#### Soal Tertulis 1:
Berdasarkan kutipan tentang kebangkitan olahraga China, jelaskan apa yang mendorong China melakukan koreksi dan menggelontorkan dana untuk program olahraga.
#### Soal Tertulis 2:
Jawablah pertanyaan berikut berdasarkan kutipan tentang kebangkitan olahraga China.
(a) Dengan skor berapa Cai Yun/Fu Haifeng mengalahkan Mathias Boe/Carsten Morgensen?
(b) Di olimpiade mana China ikut untuk pertama kalinya?
(c) Berapa emas yang diraih China di Sydney?
#### Soal Tertulis 3:
Lanjutkan kutipan tentang kebangkitan olahraga China mulai dari kalimat terakhirnya.

Buktinya terlihat di London. Saat Indonesia gagal menggaet satu pun medali di bulutangkis, China menyapu bersih emas. Babak pertarungan pamungkas adalah di ganda putra Cai Yun/Fu Haifeng, yang berhasil mengalahkan atlet Denmark, Mathias Boe/Carsten Morgensen dengan 21-16, 21-15.
Sebelumnya, tunggal putra nomor satu dunia Lin Dan juga menyabet emas setelah menundukkan pebulutangkis Malaysia, Lee Chong Wei dengan 15-21, 21-10, 19-21. Sehari sebelumnya, tunggal putri China, Li Xuerui dan pasangan ganda putri China, Tian Qing/Zhao Yunlei sukses merenggut emas. Di ganda campuran, Nan Zhang/Yunlei Zhao melengkapi kedigdayaan China. (Baca juga “China Sapu Bersih Emas Bulutangkis).
Bukan instan
Jalan China berjaya di olahraga tak semudah membalik telapak tangan. Ikut pertama kali di Olimpiade Helsinki 1952, China pulang dengan tangan kosong. China juga sempat dilanda kemelut politik, dan absen lama sampai Olimpiade 1984 di Los Angeles, Amerika Serikat. Baru di Los Angeles, China meraih 15 emas. Tapi itu dicapai saat Uni Soviet dan Jerman Timur memboikot olimpiade.
Di Olimpiade 1988 Seoul, prestasi China anjlok. Mereka hanya sanggup meraih 11 emas, dan bertengger di posisi ke 11. Sejak itu, China melakukan koreksi. Mereka menargetkan emas di tiap olimpiade. Sejak terpuruk di Seoul itu, Beijing menggelontorkan dana sebesar $260 juta, atau setara Rp2,46 triliun untuk program olahraga, seperti dilansir factsanddetails.com.
Lalu, ratusan juta dolar itu dihabiskan membangun akademi olahraga, mencari pemandu bakat, psikolog, pelatih asing, serta teknologi dan ilmu pengetahuan terbaru. Cabang olah raga andalan China, seperti menembak, senam, renang, dayung, dan atletik mendapat perhatian besar.
Hasilnya tak sia-sia. Pada Olimpiade 1992 Barcelona, China melesat ke posisi 4, dengan 16 emas, di bawah Uni Soviet (45 emas), AS (37 emas) dan Jerman (33 emas). Sejak itu, China merangkak naik. Di Olimpiade 1996 Atlanta, China bertahan di posisi 4 (16 emas). Di Sydney, naik ke peringkat 3, dengan 28 emas, 16 perak, dan 14 perunggu.

#### Informasi yang Diberikan:

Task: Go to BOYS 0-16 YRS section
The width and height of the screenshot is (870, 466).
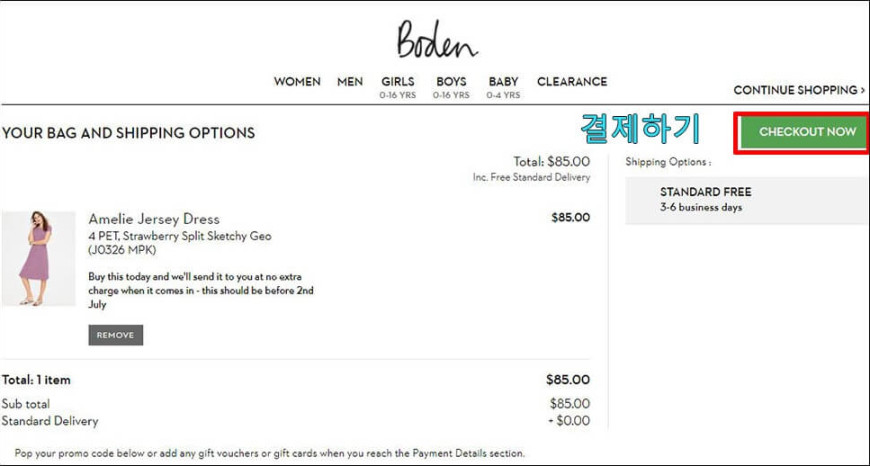Action: 451,88
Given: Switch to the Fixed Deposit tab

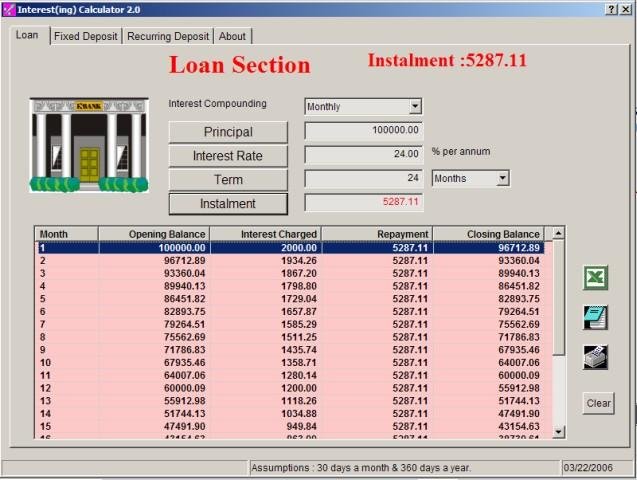Looking at the screenshot, I should (x=86, y=36).
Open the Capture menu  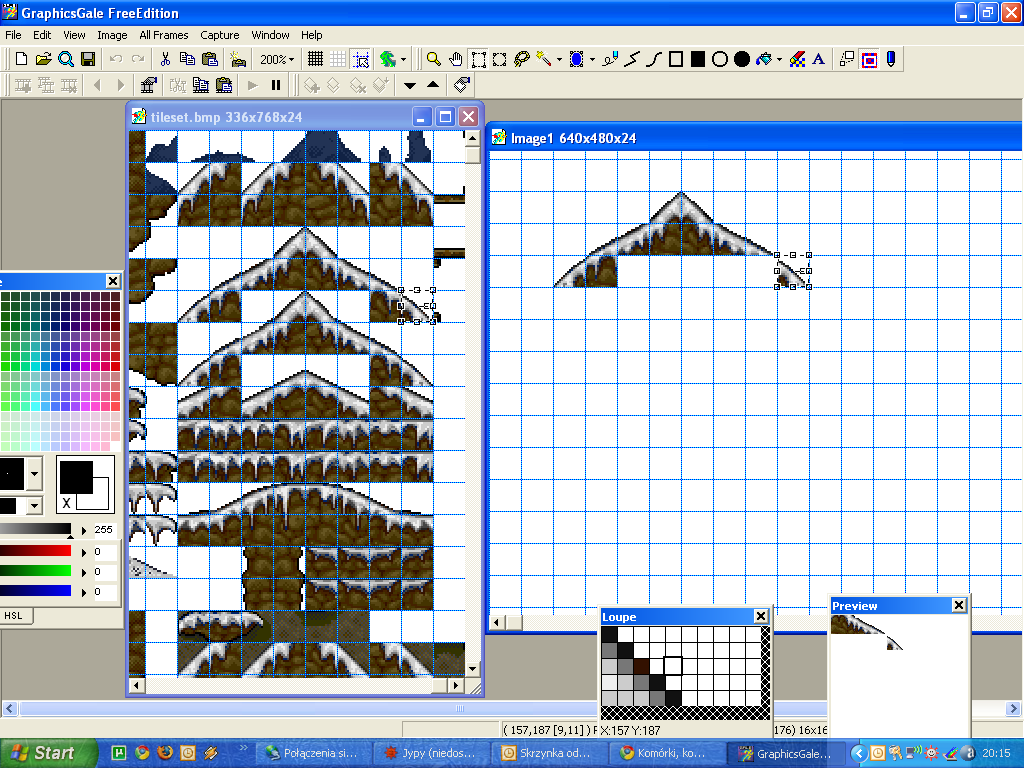[x=219, y=35]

#### Jawaban 1:
Prestasi China anjlok di Olimpiade 1988 Seoul. China hanya meraih 11 emas dan berada di posisi ke-11. Setelah keterpurukan itu, China menargetkan emas di tiap olimpiade, dan Beijing menggelontorkan dana $260 juta, atau setara Rp2,46 triliun, untuk program olahraga.

#### Jawaban 2:
(a) 21-16, 21-15.
(b) Olimpiade Helsinki 1952.
(c) 28 emas.

#### Jawaban 3:
Taring China mulai terlihat di Olimpiade Athena 2004. Mereka berhasil menggeser Rusia, sebagai runner-up. China mendapat 32 emas, di bawah AS sebagai juara umum dengan 36 emas. Pada 2008, sebagai tuan rumah olimpiade, China melesat menjadi juara umum.
Latihan keras itu pun berbuah manis. Menggabungkan gaya modern dan tradisional, plus pendekatan keras gaya komunisme era Soviet, China berhasil membentuk atlit mereka. Sistem Soviet itu kini pelan-pelan ditinggalkan.
Soalnya, kebijakan satu anak tiap keluarga membuat orang tua enggan menyerahkan anak mereka ke pemerintah. Apalagi, jika usai berlatih, tak dibekali keterampilan.
Itu sebabnya, China kini mencoba seperti Amerika Serikat, yang mengawinkan olahraga dengan pendidikan di kampus. Meskipun belum sepenuhnya berhasil, tapi cara ini sedang dikembangkan. Tapi toh, cara tradisional otoriter itu masih tetap dipakai, apalagi jurus itu terbukti sukses hari ini.
Di Gymnasium di Nanning, misalnya, ada tulisan kata “Emas” tercetak di dinding tempat latihan. Setiap hari para atlit senam yang menekuk tubuhnya sampai batas tak tertanggungkan itu, harus mengingatnya: bahwa takdir hidup mereka adalah menjadi terbaik di dunia. (np)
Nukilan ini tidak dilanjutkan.